I am new to XBRL and Gepsio, so I'm uncertain where best to make the fix. However it does seem clear that the concatenation shouldn't happen between two absolute URIs. I suspect that GetFullLinkbasePath should check if the LinkbaseDocFilename is an absolute URI and simply return that if it is.

I will continue to investigate and submit a pull request if I can get it to work. Any direction is welcome.

jfoshee commented 5 years ago

Now I see this issue was resolved in the develop branch with commit e9bf15aacca5a002c891a35b3e417835f83eb52f

Anything preventing this from merging to master and being released? This should close this issue and #22.

I do have a coding question: The use of System.Uri seems conspicuously absent from GetFullLinkbasePath(). Is there a reason to hand-parse URIs as opposed to using System.Uri?

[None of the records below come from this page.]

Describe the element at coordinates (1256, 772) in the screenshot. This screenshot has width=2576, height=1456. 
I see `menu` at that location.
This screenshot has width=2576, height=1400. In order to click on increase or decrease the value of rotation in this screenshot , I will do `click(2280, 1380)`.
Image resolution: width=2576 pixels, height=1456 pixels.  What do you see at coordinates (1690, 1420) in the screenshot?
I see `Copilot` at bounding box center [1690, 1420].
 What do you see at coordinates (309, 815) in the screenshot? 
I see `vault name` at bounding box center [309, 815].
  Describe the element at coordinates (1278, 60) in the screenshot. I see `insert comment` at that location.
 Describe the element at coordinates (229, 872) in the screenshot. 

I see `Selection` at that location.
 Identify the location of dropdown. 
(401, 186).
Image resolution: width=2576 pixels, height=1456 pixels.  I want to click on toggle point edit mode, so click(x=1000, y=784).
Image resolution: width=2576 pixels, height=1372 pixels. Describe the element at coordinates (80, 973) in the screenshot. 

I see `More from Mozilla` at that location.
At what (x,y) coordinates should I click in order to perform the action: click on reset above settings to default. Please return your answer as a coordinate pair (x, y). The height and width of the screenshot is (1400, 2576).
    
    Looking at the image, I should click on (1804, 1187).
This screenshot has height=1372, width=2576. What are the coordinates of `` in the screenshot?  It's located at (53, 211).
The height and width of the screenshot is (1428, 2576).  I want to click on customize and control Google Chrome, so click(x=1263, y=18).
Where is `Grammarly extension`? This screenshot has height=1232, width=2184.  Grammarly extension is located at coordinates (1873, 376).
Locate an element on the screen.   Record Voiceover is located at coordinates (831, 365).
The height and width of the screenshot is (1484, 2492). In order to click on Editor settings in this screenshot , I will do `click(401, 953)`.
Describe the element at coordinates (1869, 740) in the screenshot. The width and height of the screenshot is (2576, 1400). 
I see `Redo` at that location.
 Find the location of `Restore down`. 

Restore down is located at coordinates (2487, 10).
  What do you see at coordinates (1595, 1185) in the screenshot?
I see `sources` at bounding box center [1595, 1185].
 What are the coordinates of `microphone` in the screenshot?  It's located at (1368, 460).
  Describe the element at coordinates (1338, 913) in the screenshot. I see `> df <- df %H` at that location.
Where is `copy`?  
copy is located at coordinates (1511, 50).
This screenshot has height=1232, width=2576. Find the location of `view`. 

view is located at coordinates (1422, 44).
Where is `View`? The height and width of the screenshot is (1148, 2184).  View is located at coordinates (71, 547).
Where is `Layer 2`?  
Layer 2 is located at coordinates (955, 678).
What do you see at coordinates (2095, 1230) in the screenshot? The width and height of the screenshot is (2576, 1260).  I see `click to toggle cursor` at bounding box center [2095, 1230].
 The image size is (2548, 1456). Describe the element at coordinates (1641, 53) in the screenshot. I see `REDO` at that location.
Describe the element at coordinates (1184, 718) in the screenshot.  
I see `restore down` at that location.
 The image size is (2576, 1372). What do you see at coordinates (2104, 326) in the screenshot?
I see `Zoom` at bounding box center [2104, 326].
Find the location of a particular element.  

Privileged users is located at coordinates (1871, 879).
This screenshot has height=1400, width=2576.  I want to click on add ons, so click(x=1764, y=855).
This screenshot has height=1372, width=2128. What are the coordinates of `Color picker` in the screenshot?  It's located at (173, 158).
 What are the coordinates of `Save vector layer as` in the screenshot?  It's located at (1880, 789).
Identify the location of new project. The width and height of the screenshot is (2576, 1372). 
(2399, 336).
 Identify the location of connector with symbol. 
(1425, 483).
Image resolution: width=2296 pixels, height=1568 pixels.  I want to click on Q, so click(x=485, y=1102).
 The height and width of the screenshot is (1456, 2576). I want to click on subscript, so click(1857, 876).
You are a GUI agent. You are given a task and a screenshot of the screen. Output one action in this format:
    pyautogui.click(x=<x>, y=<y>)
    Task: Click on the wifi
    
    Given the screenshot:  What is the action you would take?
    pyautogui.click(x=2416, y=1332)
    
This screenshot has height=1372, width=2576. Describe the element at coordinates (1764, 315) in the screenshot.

For example, the code will break again as more schemas are moved to https.

An alternative to

if (LinkbaseDocFilename.StartsWith("http://") == true)

may be

if (Uri.IsWellFormedUriString(LinkbaseDocFilename, UriKind.Absolute))

Similarly it seems strange to use System.IO.Path.DirectorySeparatorChar as that will cause the code to work differently on *nix versus Windows for the same xml.